GIVEN RECORDS =
_ _ _

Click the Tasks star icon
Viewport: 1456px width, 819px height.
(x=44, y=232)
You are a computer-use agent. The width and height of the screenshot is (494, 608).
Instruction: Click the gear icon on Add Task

_ _ _

Reproduce every line of the records above verbatim, keeping all wording, figures, and punctuation unchanged.

Click the Tasks star icon
Viewport: 1456px width, 819px height.
(x=44, y=232)
You are a computer-use agent. The width and height of the screenshot is (494, 608).
Instruction: Click the gear icon on Add Task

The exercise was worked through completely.